Reputation: 71
similar questions have been asked, but they miss one thing I need to do and I can't figure it out.
I need to find all files that do NOT have either a tif, or tiff extension, but I DO need to find all others including those that have no extension. I got the first part working with the regex below, but this doesn't match files with no extension.
^(.+)\.(?!tif$|tiff$).+$
That works great, but I need the following to work.
filename.ext MATCH
filename.abc MATCH
filename.tif FAIL
filename MATCH
Thanks :)
Upvotes: 6
Views: 9213
Reputation: 638
Here's what I came up with:
^[^\.\s]+(\.|\s)(?!tiff?)
Explanation:
Beginning of line to dot or whitespace, put your matching group around this, ie:
^(?<result>[^\.\s]+)
It will then look for a dot or a whitespace, with a negative lookahead on the tiff (tiff? will match to both tif and tiff).
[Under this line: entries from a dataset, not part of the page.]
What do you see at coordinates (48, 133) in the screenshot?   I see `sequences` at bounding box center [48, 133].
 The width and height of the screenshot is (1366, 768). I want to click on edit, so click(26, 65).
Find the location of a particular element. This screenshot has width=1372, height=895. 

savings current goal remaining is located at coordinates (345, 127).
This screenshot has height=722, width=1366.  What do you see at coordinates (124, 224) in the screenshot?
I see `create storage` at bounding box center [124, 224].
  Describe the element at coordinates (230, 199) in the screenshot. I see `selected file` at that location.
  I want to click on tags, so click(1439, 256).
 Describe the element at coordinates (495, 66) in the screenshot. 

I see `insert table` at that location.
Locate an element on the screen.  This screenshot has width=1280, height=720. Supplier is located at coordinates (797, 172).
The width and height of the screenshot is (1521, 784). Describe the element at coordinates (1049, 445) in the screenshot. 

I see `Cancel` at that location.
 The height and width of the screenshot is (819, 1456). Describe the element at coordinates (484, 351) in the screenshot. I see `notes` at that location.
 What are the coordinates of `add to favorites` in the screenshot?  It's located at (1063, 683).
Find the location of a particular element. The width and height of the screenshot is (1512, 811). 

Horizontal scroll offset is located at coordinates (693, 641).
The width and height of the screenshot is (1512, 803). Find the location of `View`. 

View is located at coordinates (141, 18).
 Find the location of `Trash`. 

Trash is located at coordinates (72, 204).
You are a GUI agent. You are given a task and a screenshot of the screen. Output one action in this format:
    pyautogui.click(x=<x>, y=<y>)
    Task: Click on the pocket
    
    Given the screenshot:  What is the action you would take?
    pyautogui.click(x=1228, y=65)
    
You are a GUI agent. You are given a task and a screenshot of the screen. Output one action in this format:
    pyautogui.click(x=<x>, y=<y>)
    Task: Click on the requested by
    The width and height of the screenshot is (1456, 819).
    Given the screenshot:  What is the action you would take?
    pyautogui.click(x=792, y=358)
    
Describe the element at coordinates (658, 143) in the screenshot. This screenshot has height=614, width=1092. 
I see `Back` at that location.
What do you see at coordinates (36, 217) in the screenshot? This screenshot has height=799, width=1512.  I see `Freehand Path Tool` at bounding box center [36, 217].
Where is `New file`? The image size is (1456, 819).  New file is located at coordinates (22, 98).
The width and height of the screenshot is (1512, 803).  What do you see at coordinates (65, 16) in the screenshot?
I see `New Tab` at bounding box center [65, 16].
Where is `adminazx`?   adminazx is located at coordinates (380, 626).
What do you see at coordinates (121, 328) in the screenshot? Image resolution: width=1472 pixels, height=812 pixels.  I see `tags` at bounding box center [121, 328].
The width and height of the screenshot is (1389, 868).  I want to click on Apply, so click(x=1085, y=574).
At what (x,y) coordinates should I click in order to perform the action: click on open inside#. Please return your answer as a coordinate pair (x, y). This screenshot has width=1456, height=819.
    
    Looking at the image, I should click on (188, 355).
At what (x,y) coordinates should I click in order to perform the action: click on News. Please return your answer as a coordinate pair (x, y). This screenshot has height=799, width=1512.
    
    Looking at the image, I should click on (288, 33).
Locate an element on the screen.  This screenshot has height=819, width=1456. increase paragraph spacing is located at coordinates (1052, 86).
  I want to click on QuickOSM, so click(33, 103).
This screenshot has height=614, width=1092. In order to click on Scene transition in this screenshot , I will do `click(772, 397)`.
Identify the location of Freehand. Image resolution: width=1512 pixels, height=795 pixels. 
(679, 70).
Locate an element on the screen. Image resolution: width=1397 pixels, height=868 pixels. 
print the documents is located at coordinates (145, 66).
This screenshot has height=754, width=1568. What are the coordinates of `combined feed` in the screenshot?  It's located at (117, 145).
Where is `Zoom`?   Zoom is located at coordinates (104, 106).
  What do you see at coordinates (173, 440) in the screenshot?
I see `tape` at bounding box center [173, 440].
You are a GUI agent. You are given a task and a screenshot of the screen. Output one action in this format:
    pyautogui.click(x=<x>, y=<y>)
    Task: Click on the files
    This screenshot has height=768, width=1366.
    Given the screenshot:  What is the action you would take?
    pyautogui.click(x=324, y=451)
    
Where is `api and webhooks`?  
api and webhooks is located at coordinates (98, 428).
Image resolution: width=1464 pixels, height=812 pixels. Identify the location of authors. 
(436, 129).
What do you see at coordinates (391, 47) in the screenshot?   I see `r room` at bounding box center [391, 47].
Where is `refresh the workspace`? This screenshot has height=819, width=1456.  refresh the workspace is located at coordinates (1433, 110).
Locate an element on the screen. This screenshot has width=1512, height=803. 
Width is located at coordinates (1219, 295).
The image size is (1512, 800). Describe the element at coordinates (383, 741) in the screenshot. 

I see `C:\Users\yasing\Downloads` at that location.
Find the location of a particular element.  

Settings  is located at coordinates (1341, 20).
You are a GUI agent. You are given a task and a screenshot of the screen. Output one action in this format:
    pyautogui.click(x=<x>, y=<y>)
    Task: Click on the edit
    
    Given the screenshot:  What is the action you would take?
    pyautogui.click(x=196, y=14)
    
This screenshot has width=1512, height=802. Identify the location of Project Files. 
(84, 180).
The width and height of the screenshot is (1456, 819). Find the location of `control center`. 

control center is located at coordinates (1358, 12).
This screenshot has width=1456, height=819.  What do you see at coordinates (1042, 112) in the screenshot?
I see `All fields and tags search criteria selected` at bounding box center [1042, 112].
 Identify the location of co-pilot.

This makes the assumption that there will always be a dot or a whitespace after the filename. You can change this to be an end of line if that is what you need:
^[^\.\s]+(\.(?!tiff?)|\n) linux
^[^\.\s]+(\.(?!tiff?)|\r\n) windows
Upvotes: 0
Reputation: 23794
If you have some strings in a text file ( that has newline ):
perl -lne '/(?:tiff?)/ || print' file
If you have some files in a directory:
ls | perl -lne '/(?:tiff?)/ || print'
Screen-shot:
Upvotes: 0
Reputation: 192
This works for me:
^(?:(.+\.)((?!tif$|tiff$)[^.]*)|[^.]+)$
That regex is split in two different parts:
Part 1: (.+)\.((?!tif$|tiff$)[^.]*)
(.+)
(1st capturing group) Match a filename (potentially containing dots)\.
Match the last dot of the string (preceding the extension).((?!tif$|tiff$)[^.]*)
(2nd capturing group) Then check if the dot is not followed by exactly "tif" or "tiff" and if so match the extension.Part 2: [^.]+
If part 1 didn't match, check if you have just a filename containing no dot.
Upvotes: 1
Reputation: 29431
If you're not working with JS/ECMAscript regex, you can use:
^.*(?<!\.tif)(?<!\.tiff)$
Upvotes: 4
Reputation:
Rather than writing a negative regex, consider using the simpler, positive regex, but taking action when something does not match. This is often a superior approach.
It can't be used in every situation (e.g. if you are using a command line tool that requires you to specify what does match), but I would do this where possible.